== Stated goal ==
Tally the lines in the entries below that contain the string "Viewport", counting only matches with the same case. Reply with the number alone.

Item position entries:
* Begin *
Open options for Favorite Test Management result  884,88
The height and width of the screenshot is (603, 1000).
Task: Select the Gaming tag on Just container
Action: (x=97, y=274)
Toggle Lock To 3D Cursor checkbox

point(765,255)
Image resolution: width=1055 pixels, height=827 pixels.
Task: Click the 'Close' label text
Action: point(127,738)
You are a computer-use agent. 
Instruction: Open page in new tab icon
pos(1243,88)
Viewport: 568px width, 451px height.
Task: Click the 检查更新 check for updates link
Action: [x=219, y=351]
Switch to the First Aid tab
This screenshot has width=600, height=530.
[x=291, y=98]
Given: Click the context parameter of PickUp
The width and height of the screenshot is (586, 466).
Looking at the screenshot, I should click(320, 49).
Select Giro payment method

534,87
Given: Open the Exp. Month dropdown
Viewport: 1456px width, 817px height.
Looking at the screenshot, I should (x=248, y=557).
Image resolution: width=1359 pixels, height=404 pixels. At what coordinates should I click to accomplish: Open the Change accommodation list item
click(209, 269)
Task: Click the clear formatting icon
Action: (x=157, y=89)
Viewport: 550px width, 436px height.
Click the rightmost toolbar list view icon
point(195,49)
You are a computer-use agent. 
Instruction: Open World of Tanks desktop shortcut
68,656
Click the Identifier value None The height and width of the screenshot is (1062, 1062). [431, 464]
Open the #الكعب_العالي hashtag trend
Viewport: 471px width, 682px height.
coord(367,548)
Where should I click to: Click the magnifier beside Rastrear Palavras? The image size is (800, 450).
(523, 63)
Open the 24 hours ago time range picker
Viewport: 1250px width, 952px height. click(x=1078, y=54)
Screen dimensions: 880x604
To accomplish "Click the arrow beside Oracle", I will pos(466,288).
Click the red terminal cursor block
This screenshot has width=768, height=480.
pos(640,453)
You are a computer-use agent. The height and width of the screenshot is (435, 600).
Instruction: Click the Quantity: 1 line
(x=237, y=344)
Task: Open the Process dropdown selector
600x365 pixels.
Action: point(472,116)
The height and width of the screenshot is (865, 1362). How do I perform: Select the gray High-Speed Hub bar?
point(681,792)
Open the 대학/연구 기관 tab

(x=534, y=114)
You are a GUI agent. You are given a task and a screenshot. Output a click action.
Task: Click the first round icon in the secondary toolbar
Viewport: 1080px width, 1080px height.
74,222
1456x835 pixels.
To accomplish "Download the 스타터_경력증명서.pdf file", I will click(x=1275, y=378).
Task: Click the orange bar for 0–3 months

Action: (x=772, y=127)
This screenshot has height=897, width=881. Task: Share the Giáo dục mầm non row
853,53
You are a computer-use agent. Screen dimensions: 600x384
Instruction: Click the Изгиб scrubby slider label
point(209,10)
* End *
== Exercise answer ==
6